Page:
** BEGIN **
Re: [PATCH v3 2/5] x86/apic: Fix restoring boot irq mode in reboot and kexec/kdump

From: Eric W. Biederman
Date: Tue Feb 13 2018 - 12:41:08 EST


Dou Liyang <douly.fnst@xxxxxxxxxxxxxx> writes:

> Hi Baoquan,
>
> At 02/12/2018 11:08 AM, Eric W. Biederman wrote:
>> Baoquan He <bhe@xxxxxxxxxx> writes:
>>
>>> This is a regression fix.
>>>
>>> Before, to fix erratum AVR31, commit 522e66464467 ("x86/apic: Disable
>>> I/O APIC before shutdown of the local APIC") moved lapic_shutdown()
>>> calling after disable_IO_APIC(). This introdued a regression. The
>>> root cause is that disable_IO_APIC() not only clears IO_APIC, also
>>> restore boot irq mode by setting LAPIC/APIC/IMCR, lapic_shutdown()
>>> after disable_IO_APIC() will disable LAPIC and ruin the possible
>>> virtual wire mode setting which the code has been trying to do all
>>> along.
>>>
>>> The consequence is, in KVM guest kernel always prints warning as below
>>> during kexec/kdump kernel boots up. That happened in setup_local_APIC()
>>> since 'do { xxx } while (queued && max_loops > 0)' loop does not function
>
> I am not sure another thing here
>
> AFAIK, according to the order of SMP machine shutdown, other CPUs will
> be stopped firstly, then the last CPU disable its local apic.
** END **
Short problem: Quote the mailing-list reply word for word, starting at "Dou Liyang <douly.fnst@xxxxxxxxxxxxxx>" and running up to and including "a regression fix.".

Data provided:
** BEGIN **
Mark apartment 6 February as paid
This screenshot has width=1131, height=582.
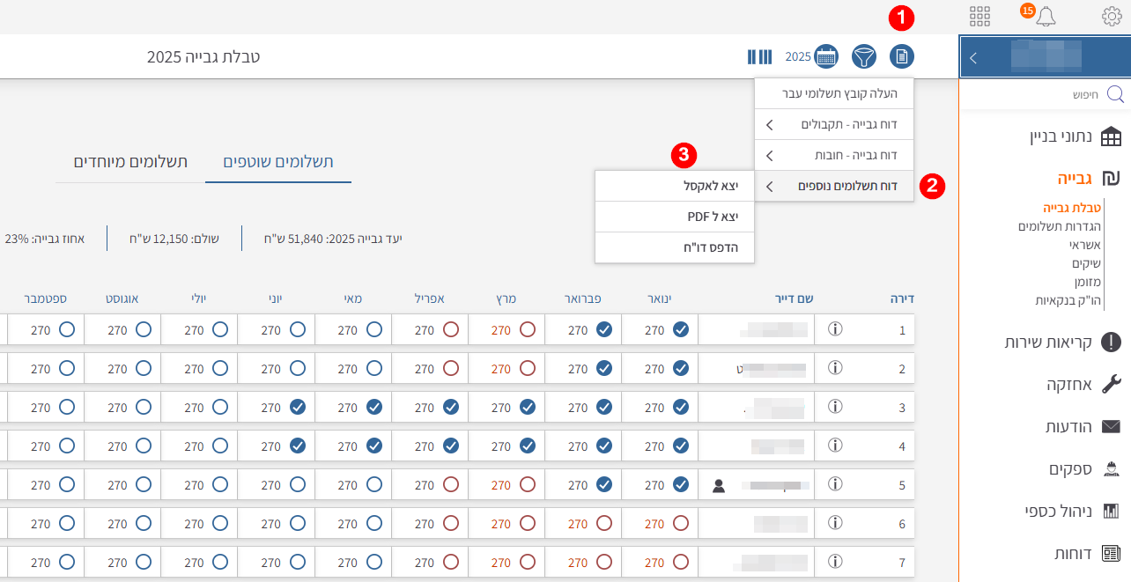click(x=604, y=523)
** END **
** BEGIN **
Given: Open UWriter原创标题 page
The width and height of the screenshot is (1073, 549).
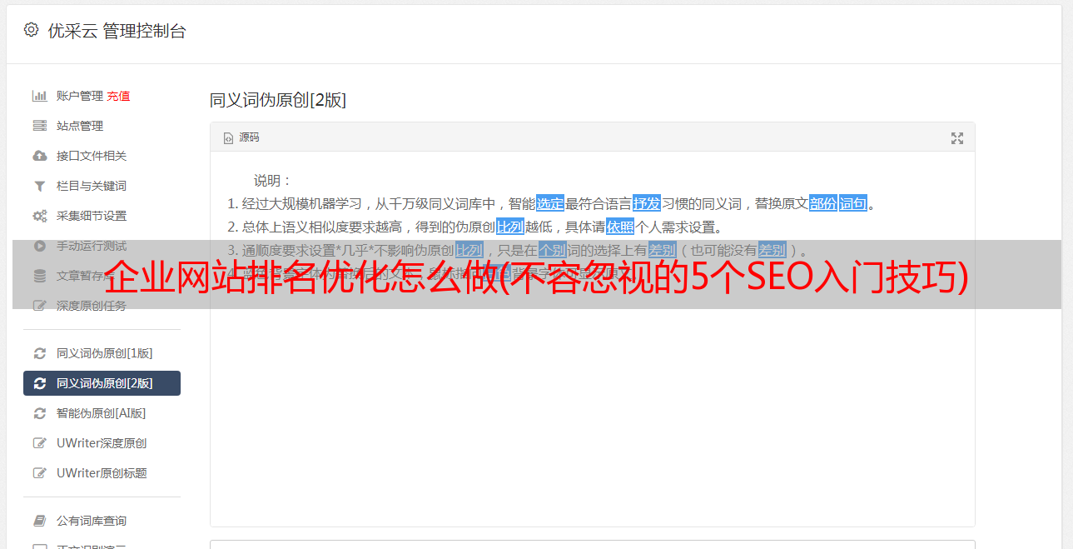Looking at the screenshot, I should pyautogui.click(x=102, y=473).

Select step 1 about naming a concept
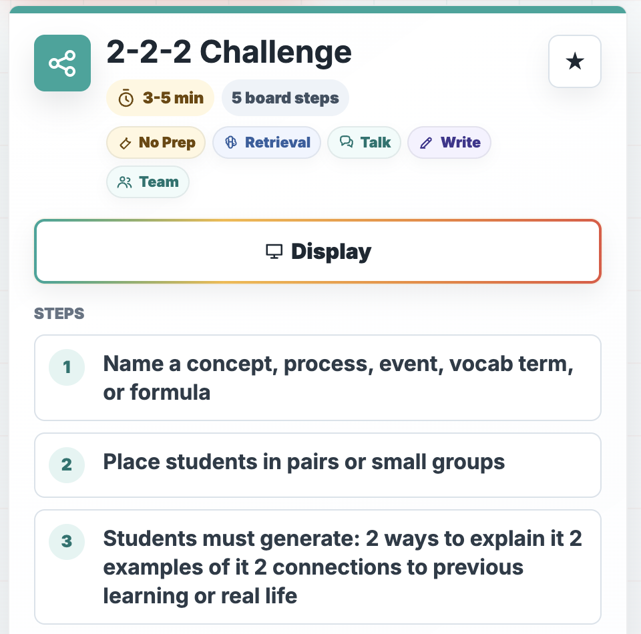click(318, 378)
** END **
Response to this task:
Dou Liyang <douly.fnst@xxxxxxxxxxxxxx> writes:

> Hi Baoquan,
>
> At 02/12/2018 11:08 AM, Eric W. Biederman wrote:
>> Baoquan He <bhe@xxxxxxxxxx> writes:
>>
>>> This is a regression fix.